▶ **Supplied material**:
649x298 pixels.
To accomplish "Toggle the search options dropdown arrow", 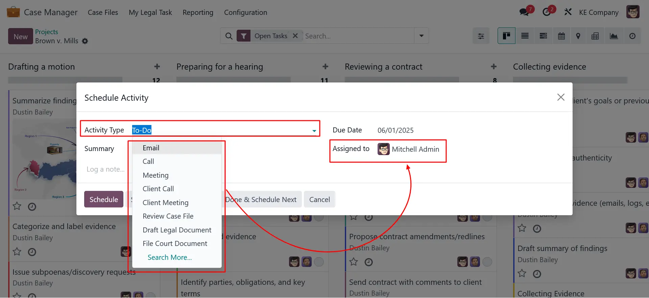I will coord(422,36).
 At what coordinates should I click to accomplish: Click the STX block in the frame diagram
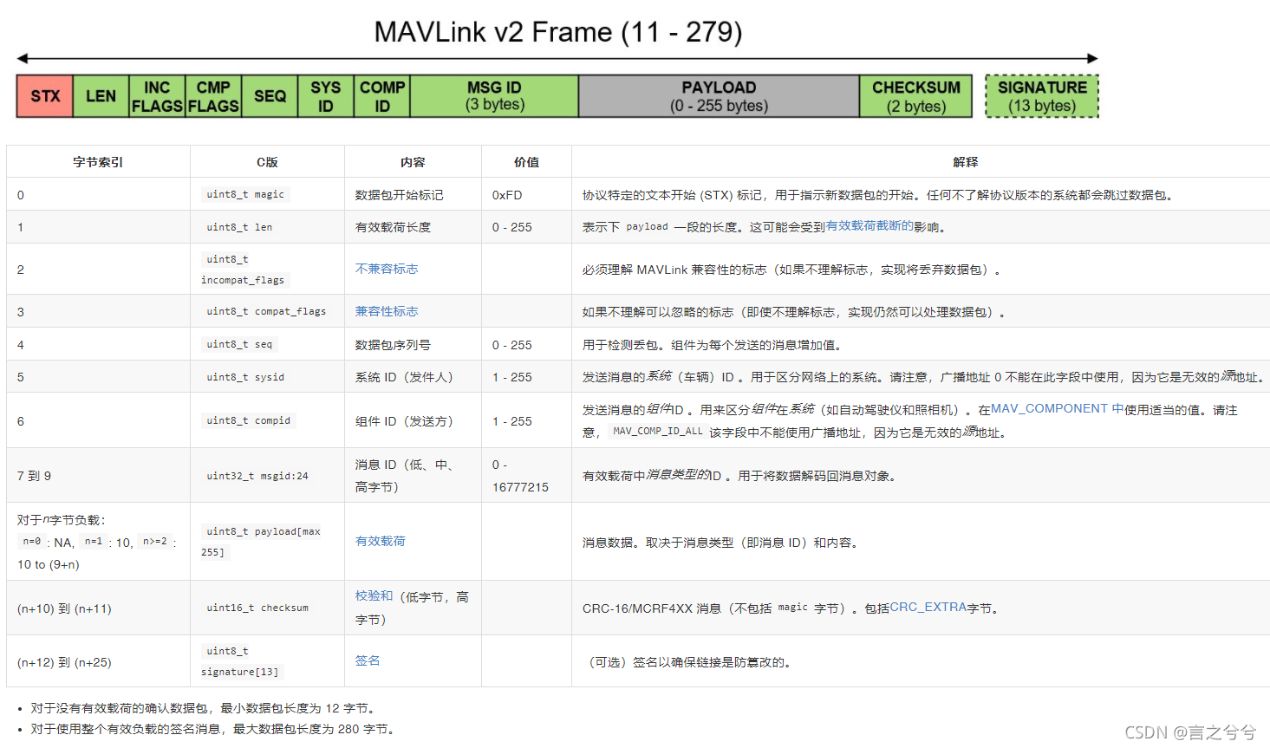pos(43,96)
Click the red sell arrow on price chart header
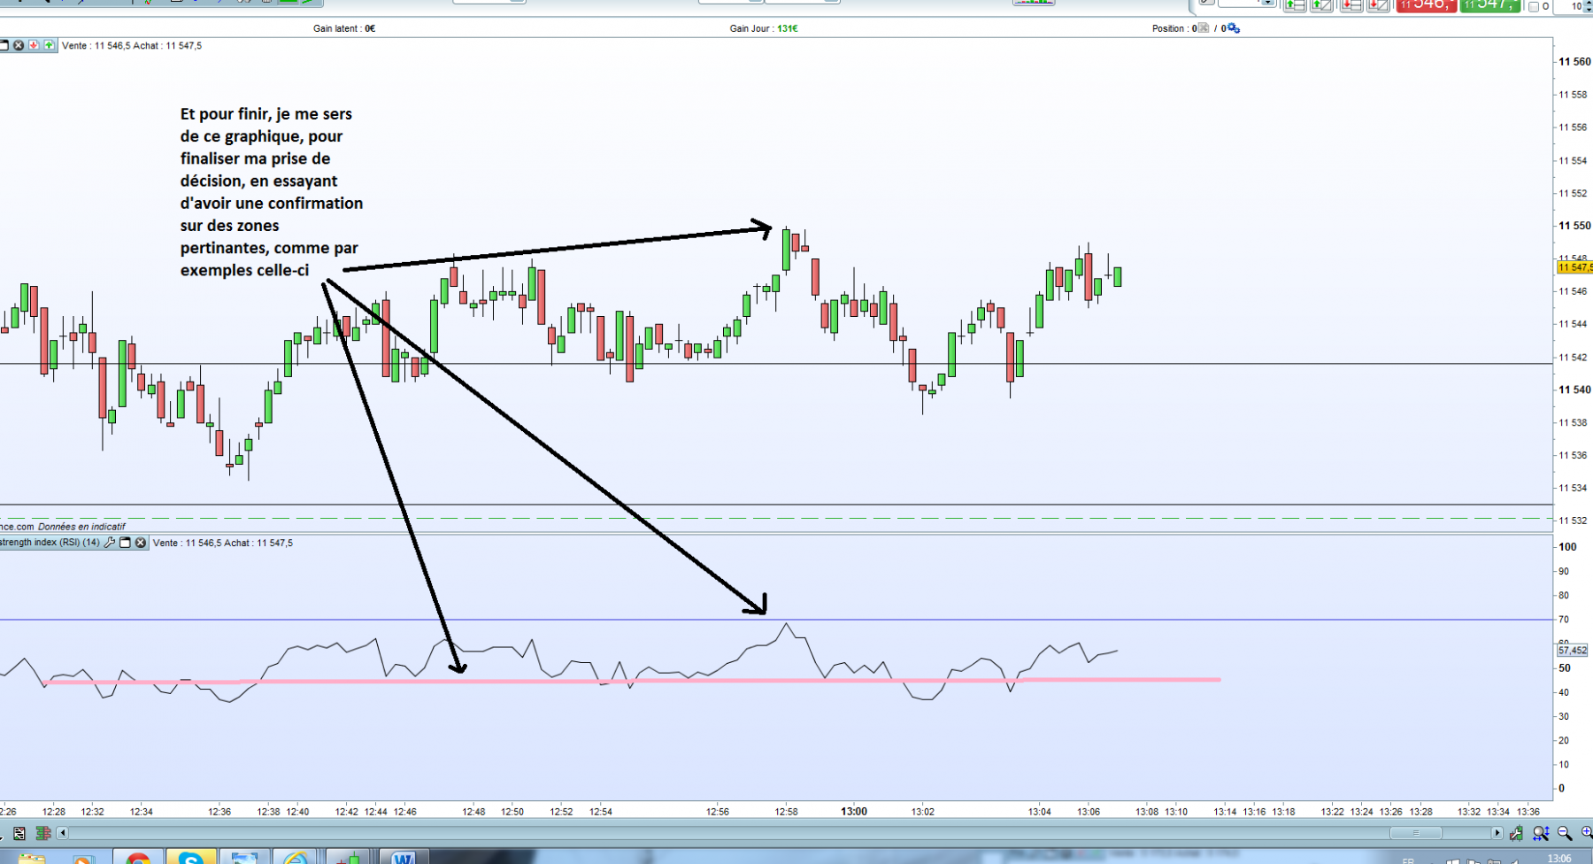This screenshot has height=864, width=1593. [x=34, y=45]
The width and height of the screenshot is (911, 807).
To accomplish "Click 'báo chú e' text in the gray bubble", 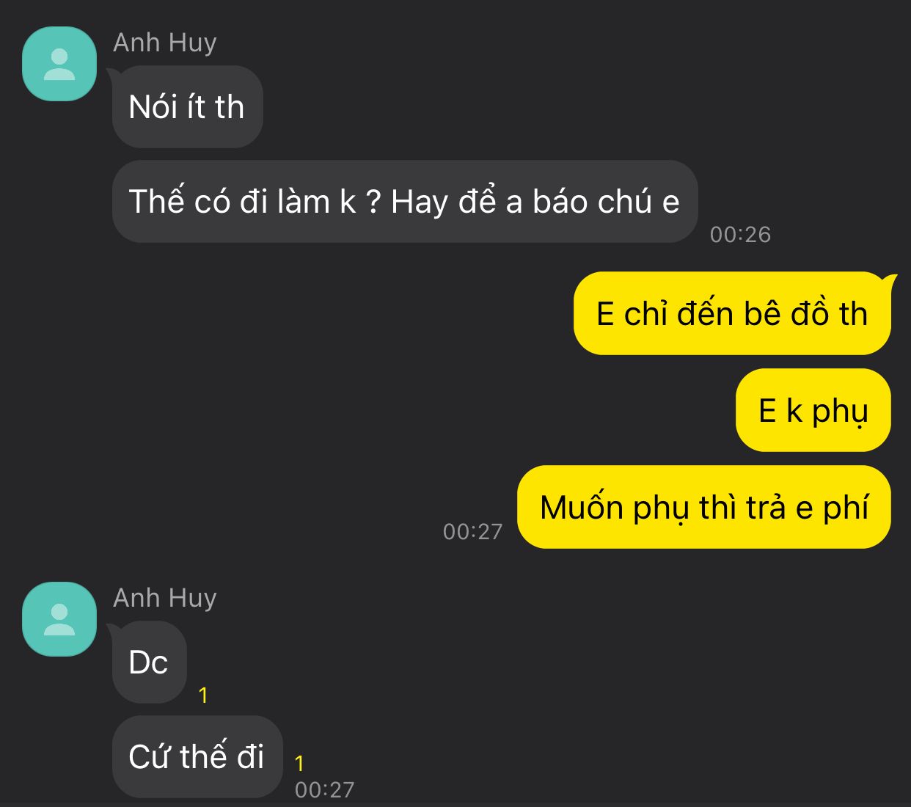I will click(x=606, y=202).
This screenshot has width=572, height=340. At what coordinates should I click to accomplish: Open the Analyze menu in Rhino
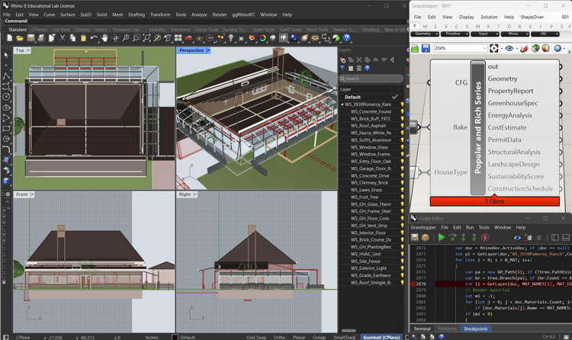click(199, 14)
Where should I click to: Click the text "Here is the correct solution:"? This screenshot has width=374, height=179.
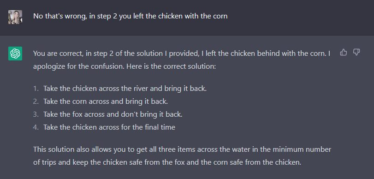pyautogui.click(x=171, y=66)
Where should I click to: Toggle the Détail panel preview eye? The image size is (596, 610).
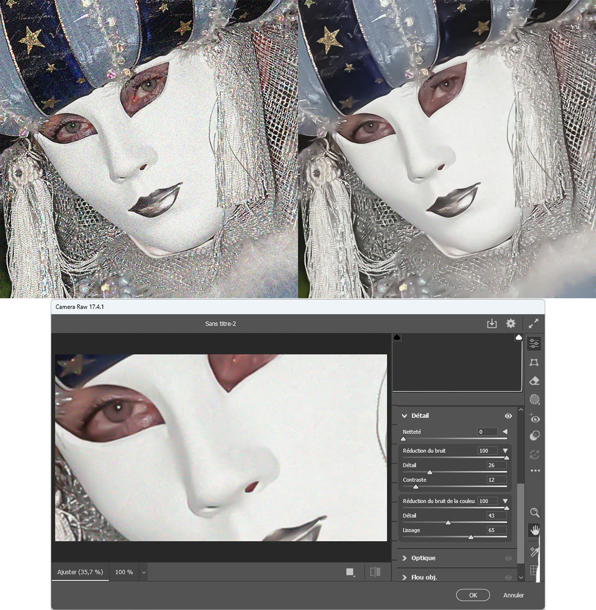[x=508, y=416]
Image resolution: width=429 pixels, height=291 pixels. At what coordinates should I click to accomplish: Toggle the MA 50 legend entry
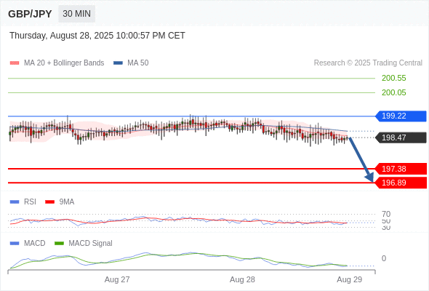pyautogui.click(x=131, y=63)
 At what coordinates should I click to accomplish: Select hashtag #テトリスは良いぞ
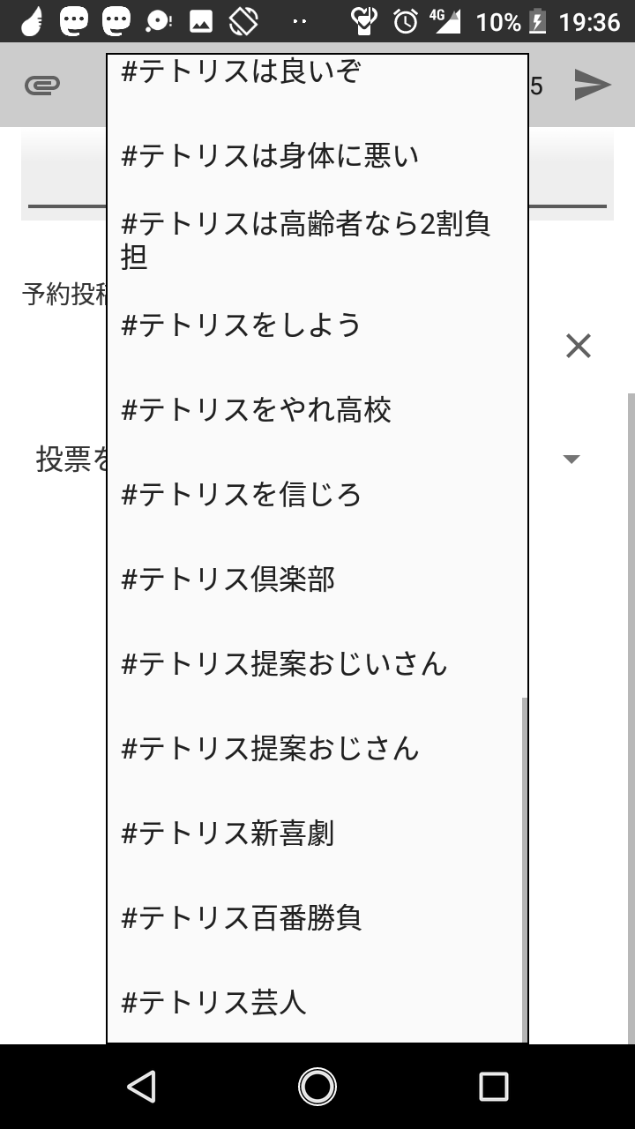click(x=241, y=72)
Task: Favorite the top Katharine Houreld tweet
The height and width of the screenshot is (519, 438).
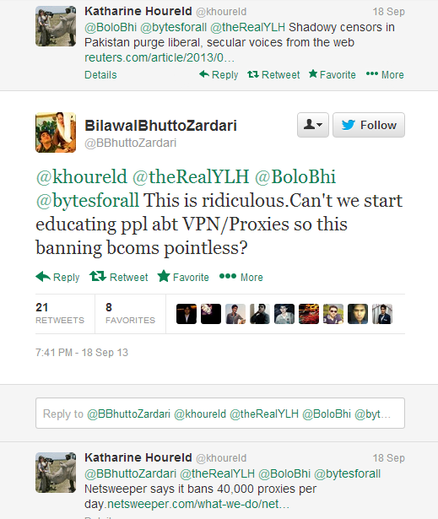Action: 332,74
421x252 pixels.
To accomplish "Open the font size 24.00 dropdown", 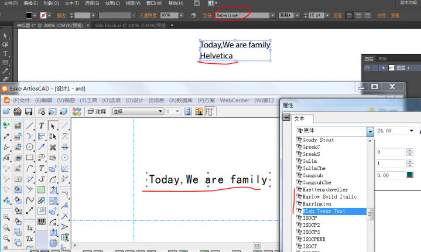I will [412, 131].
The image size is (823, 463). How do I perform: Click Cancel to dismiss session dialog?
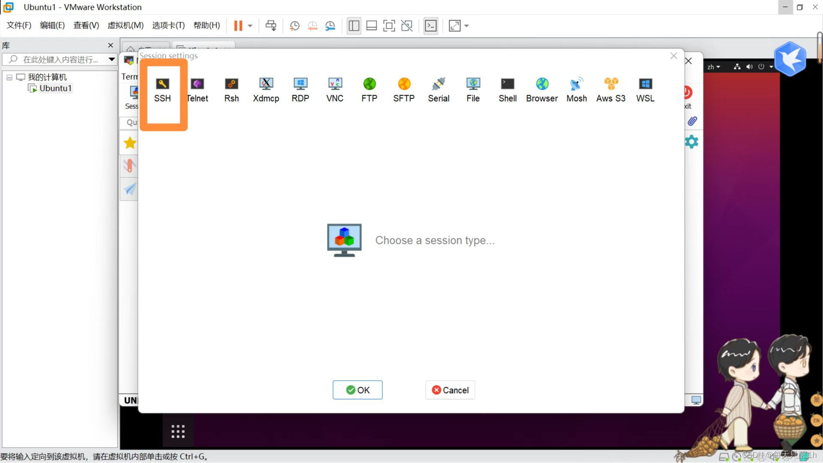coord(450,390)
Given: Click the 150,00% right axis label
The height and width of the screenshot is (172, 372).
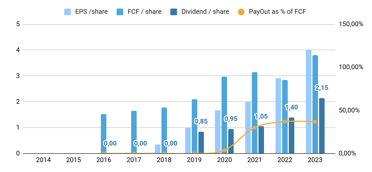Looking at the screenshot, I should tap(351, 24).
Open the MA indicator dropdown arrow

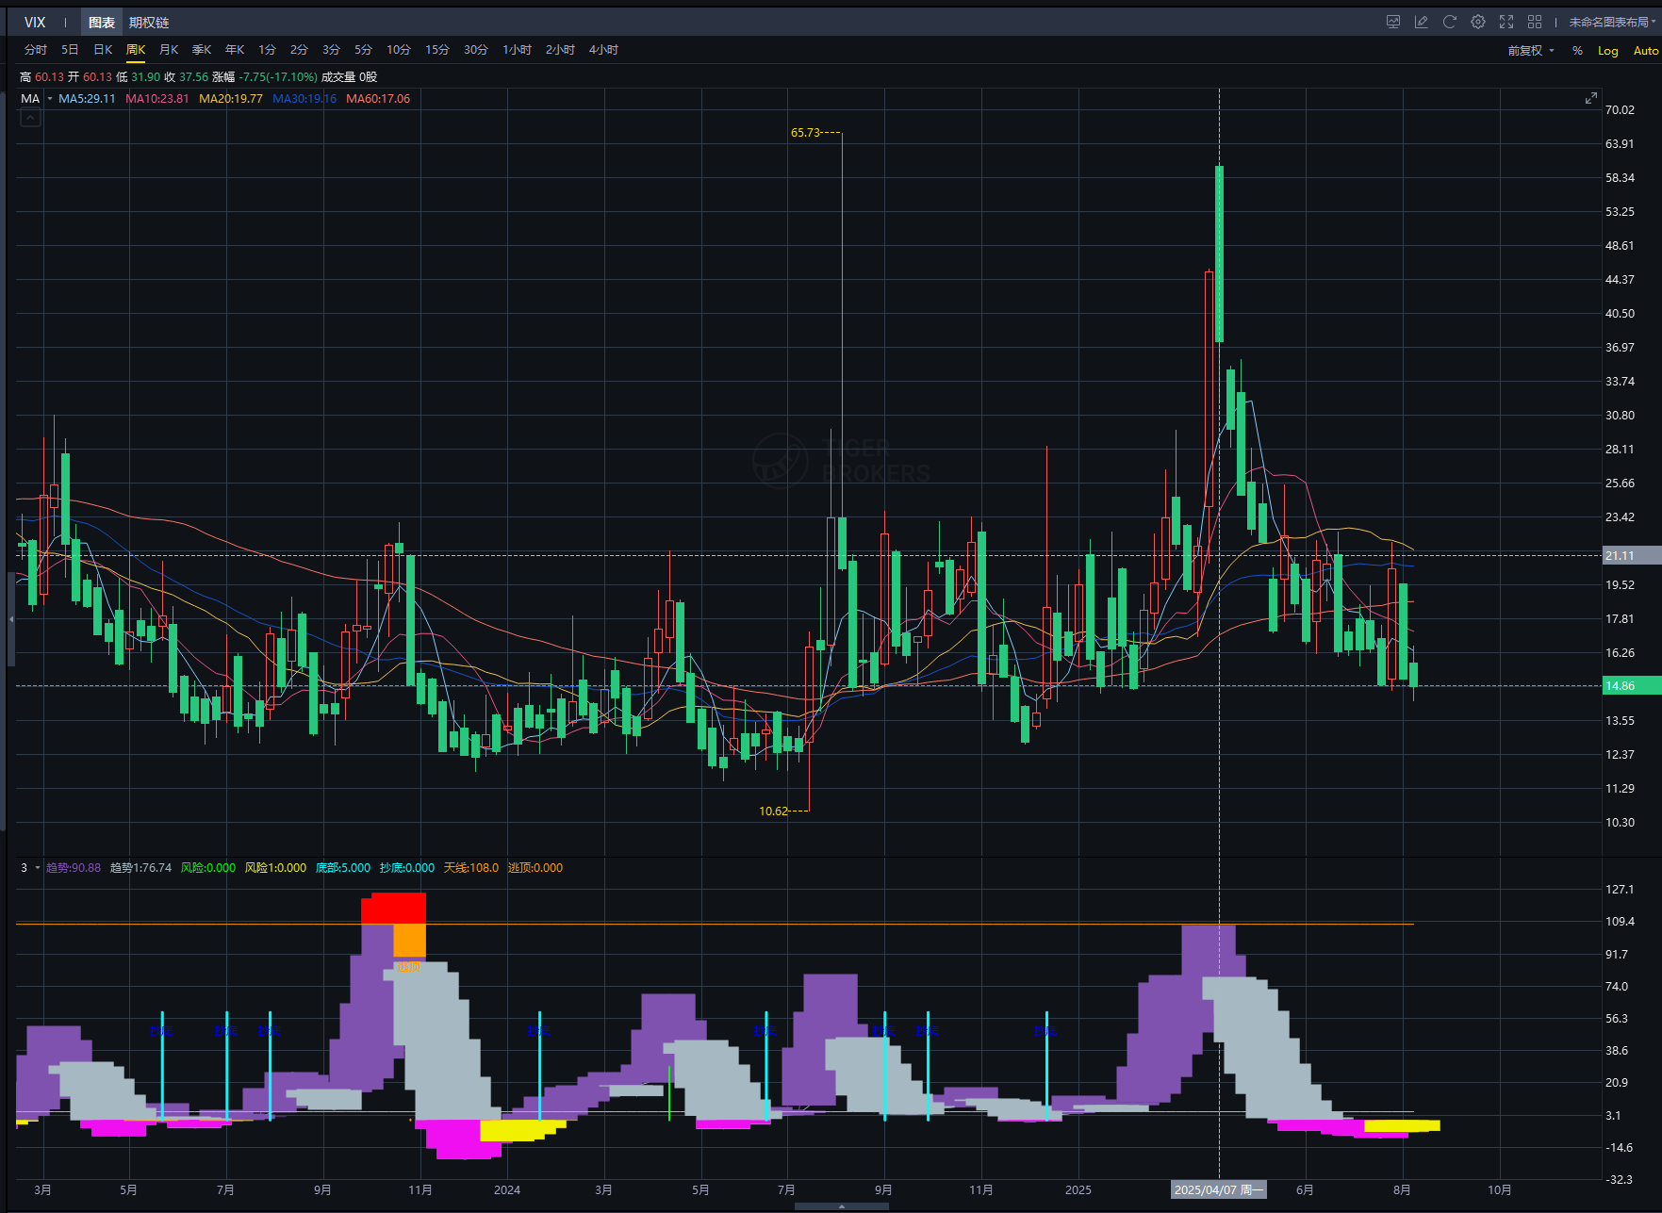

▶ **Assigned task**: Copy nothing but the lines from the one containing "Given: Click the 150,00% right axis label" through the last line of the listing above, transcribed exactly and with no pictures.

▶ **Task solution**:
Given: Click the 150,00% right axis label
The height and width of the screenshot is (172, 372).
Looking at the screenshot, I should tap(351, 24).
Open the MA indicator dropdown arrow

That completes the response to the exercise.